I'll try to brief.
I'm an Introvert 24 year old man (from India: this might give a better understanding about the conservative and cultural settings unlike western atmosphere). I'm seeing someone who is reserved but comfortable with me. She insists for me to be more open to her emotionally. We connect and understand each other on a deeper level. But I have some very common reasons that hinders me.
1. I'm not financially stable. I'm struggling as I just made a professional shift and currently unsure that I made a correct decision.
2. Which leads to my depression. I avoid interactions which involves discussions and queries about my life and career. I lose my temper very easily.

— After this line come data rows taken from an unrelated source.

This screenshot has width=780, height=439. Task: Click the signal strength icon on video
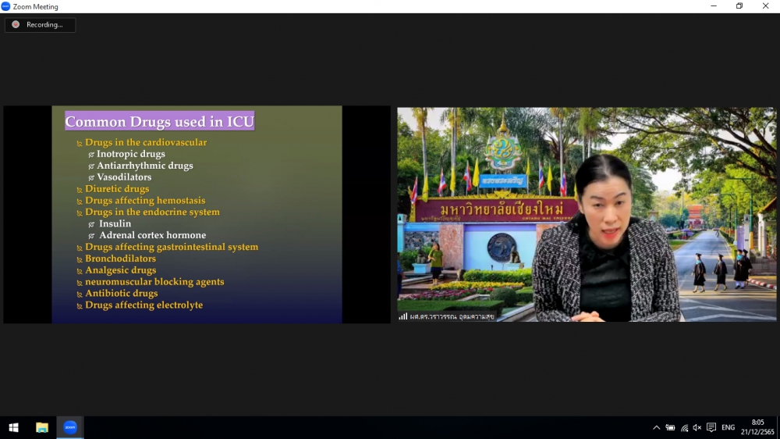click(x=403, y=316)
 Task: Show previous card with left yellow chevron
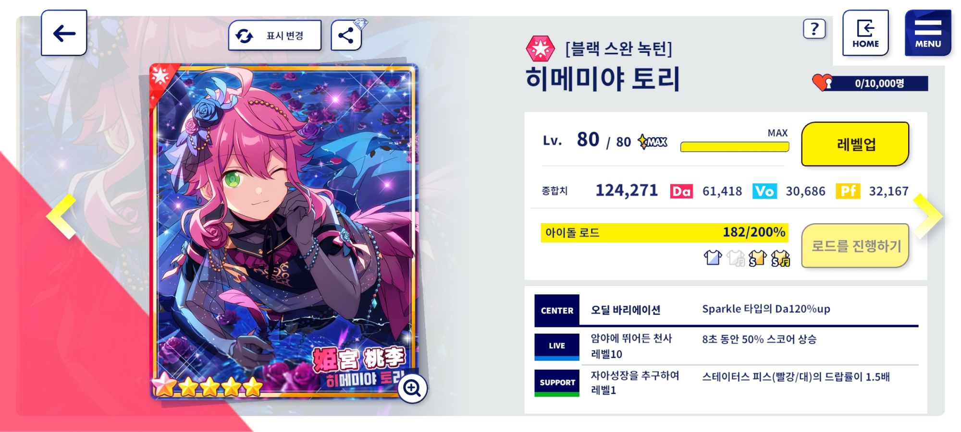coord(62,216)
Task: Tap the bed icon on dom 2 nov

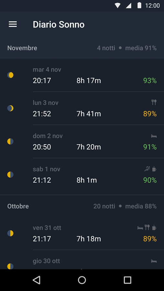Action: point(154,136)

3. My reproductive organ has a defect which I think is not a problem for masturbating but could be a problem for intercourse. The thought of not being able to please my partner is excruciating.

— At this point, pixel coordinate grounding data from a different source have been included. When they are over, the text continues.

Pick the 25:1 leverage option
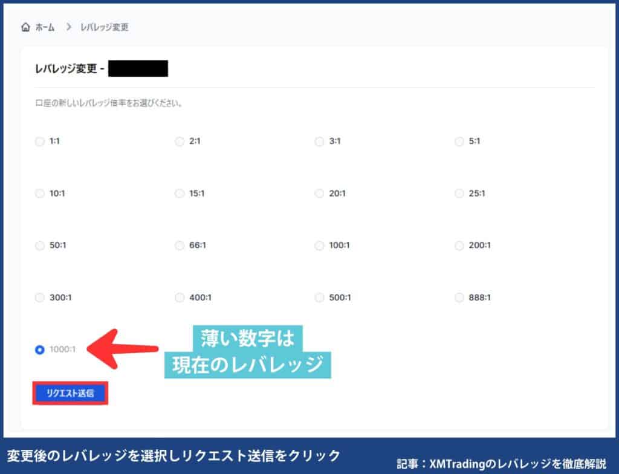459,193
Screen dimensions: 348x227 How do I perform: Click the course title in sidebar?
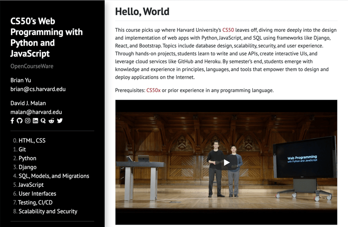pos(47,37)
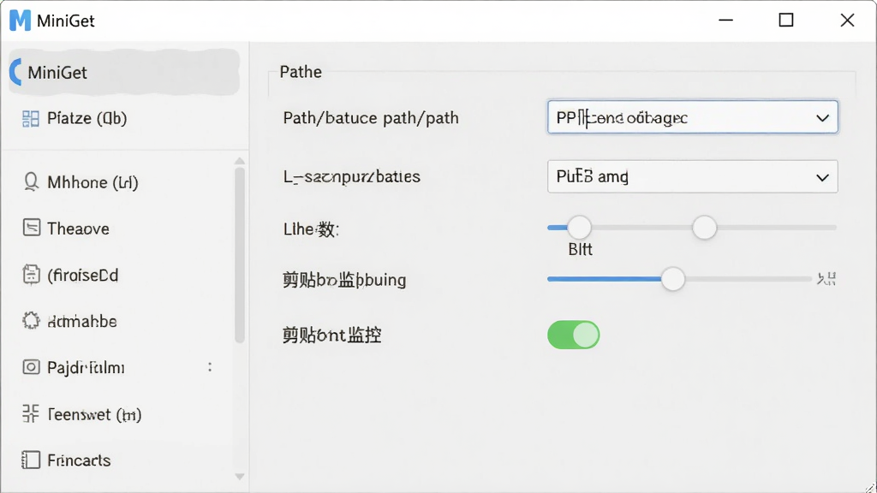Viewport: 877px width, 493px height.
Task: Click the clipboard icon beside (firoiseDd
Action: point(32,275)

4. I don't like to interact with her parents. Not that they ask me about my career goals and financial condition, I personally don't think I need their approval. I don't expect her to reciprocate to my parents as well. It's a controversial point of view for many but that is how I rationalise this. Two people just need to please each other, not necessarily their respective family.
My parents are very disappointed with me as I didn't live up to their expectations. I want her to know every point stated above about me because I hate to lead on and disappoint people. I'm naturally a very straight forward person when I interact which also I observed unnerves most people as I talk less most of the time. So I'm not sure whether I should tell her everything as this might permanently distance her from me. I do believe that I'm not the only one with problems in this world. It just hurts to see your loved ones bothered and disturbed. I came here for honest opinions and advice. Thank you.